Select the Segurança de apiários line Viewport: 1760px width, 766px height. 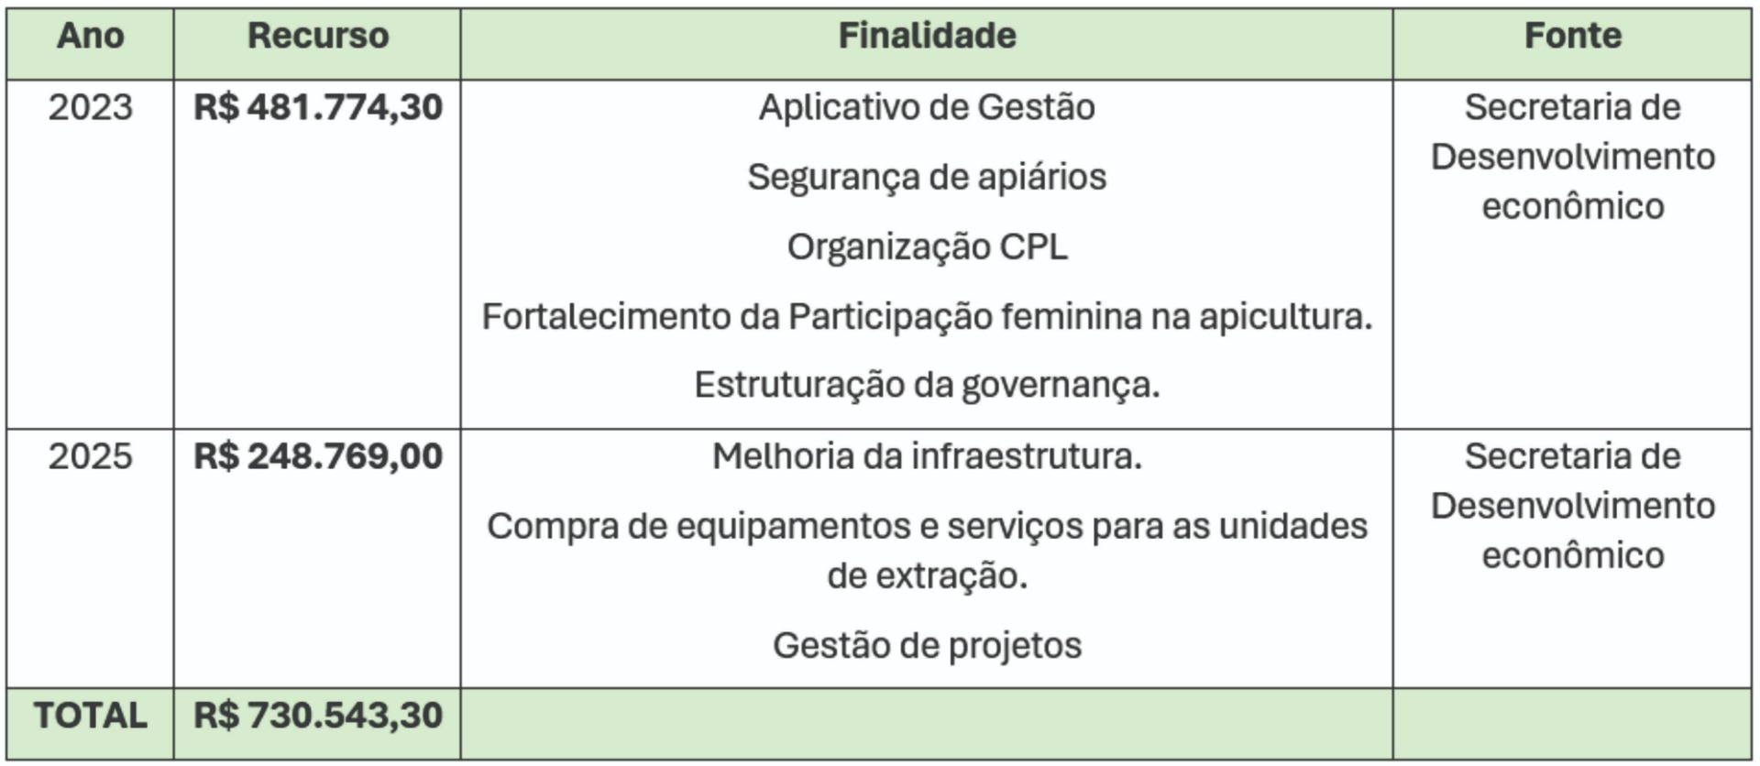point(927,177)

---

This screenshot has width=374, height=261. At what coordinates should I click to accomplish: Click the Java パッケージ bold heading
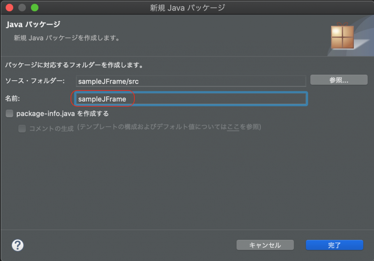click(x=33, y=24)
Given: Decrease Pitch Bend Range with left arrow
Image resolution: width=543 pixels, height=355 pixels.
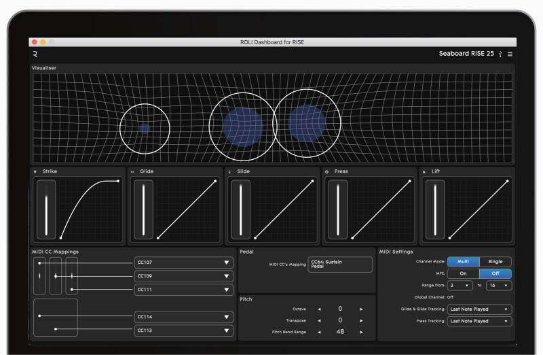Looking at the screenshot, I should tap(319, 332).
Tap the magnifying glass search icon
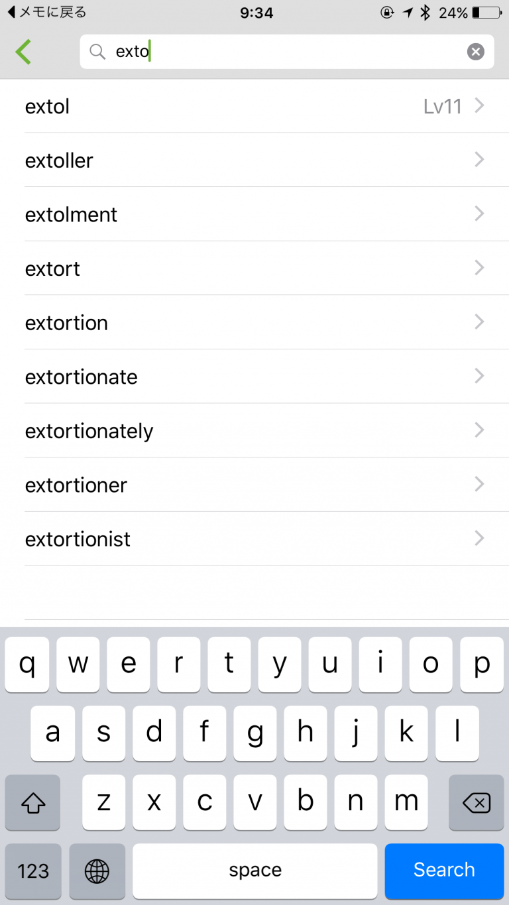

---

YOUR INSTRUCTIONS: What you return must match the lines above from the one with "This screenshot has" through the one with "Tap the magnifying glass search icon" exactly, with both ends included and the pictures excluded.

WRITTEN RESPONSE:
This screenshot has width=374, height=261. At what coordinates should I click to accomplish: Click the Java パッケージ bold heading
click(x=33, y=24)
Given: Decrease Pitch Bend Range with left arrow
Image resolution: width=543 pixels, height=355 pixels.
Looking at the screenshot, I should tap(319, 332).
Tap the magnifying glass search icon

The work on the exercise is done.